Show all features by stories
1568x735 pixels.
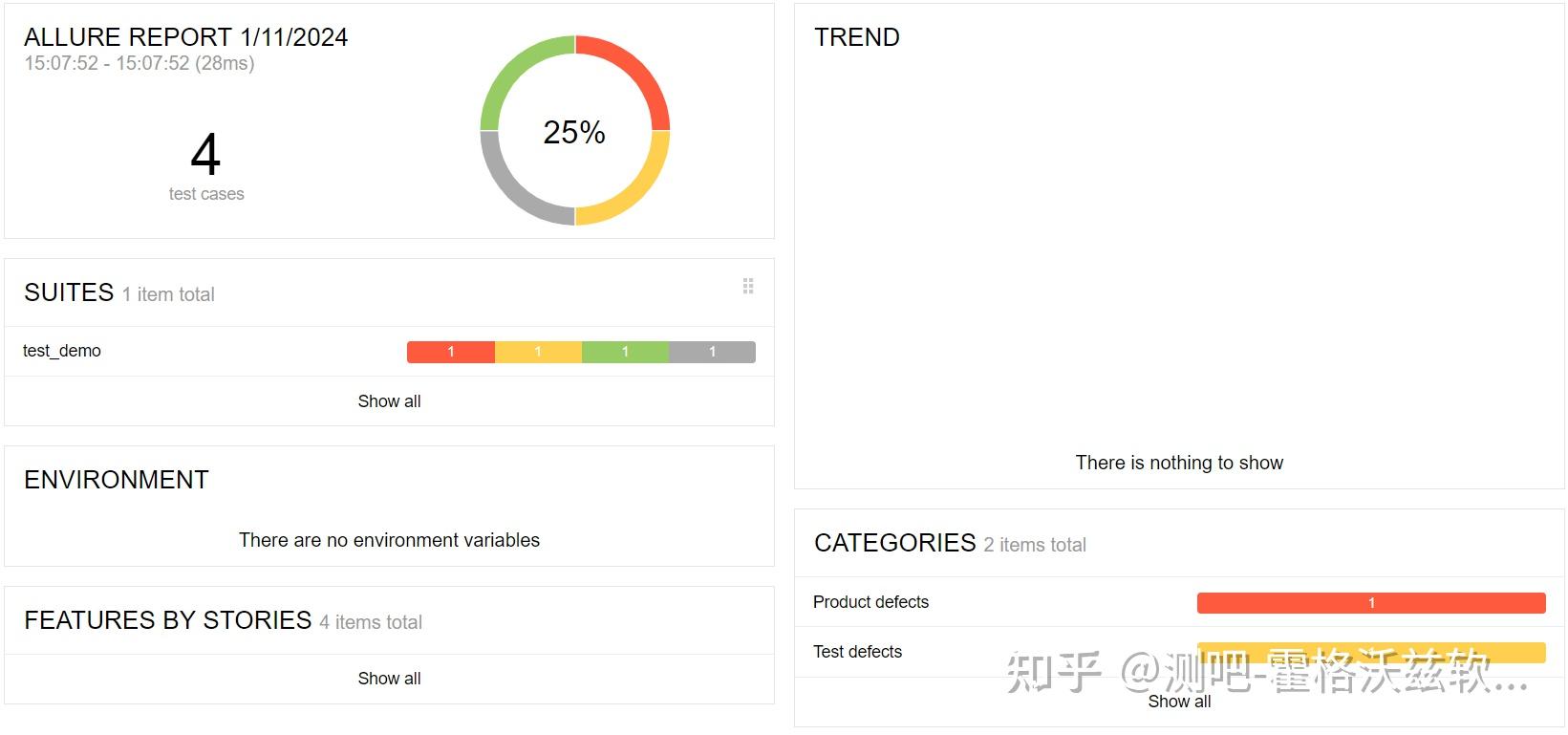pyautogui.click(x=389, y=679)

* * *

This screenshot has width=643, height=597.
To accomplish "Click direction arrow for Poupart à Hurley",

EXERCISE DETAILS: Word for word, restate the lines above from the line containing "This screenshot has width=643, height=597." through the line containing "direction arrow for", with both included and nothing else.

EXPECTED ANSWER:
This screenshot has width=643, height=597.
To accomplish "Click direction arrow for Poupart à Hurley",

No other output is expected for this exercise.